- Task item
Pull every line with the word "agent" out of the entries below.

- Data under study
== == ==
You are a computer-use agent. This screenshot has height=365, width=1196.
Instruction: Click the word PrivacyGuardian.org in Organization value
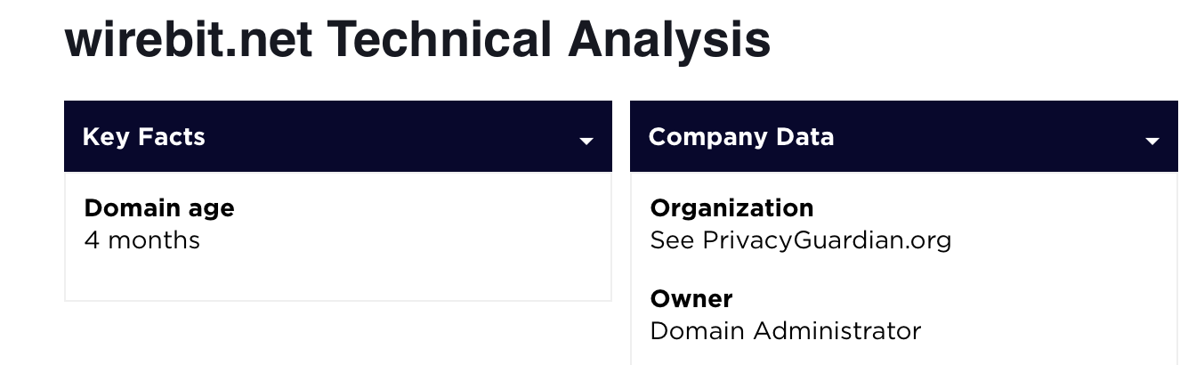pos(827,240)
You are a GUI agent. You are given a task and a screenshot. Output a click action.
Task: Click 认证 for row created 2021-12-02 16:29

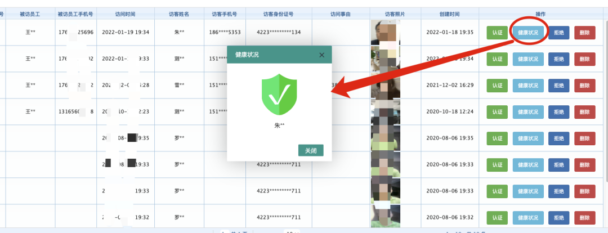pyautogui.click(x=497, y=86)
== == ==
- Output for this task
You are a computer-use agent. This screenshot has height=365, width=1196.
You are a GUI agent. You are given a task and a screenshot. Output a click action.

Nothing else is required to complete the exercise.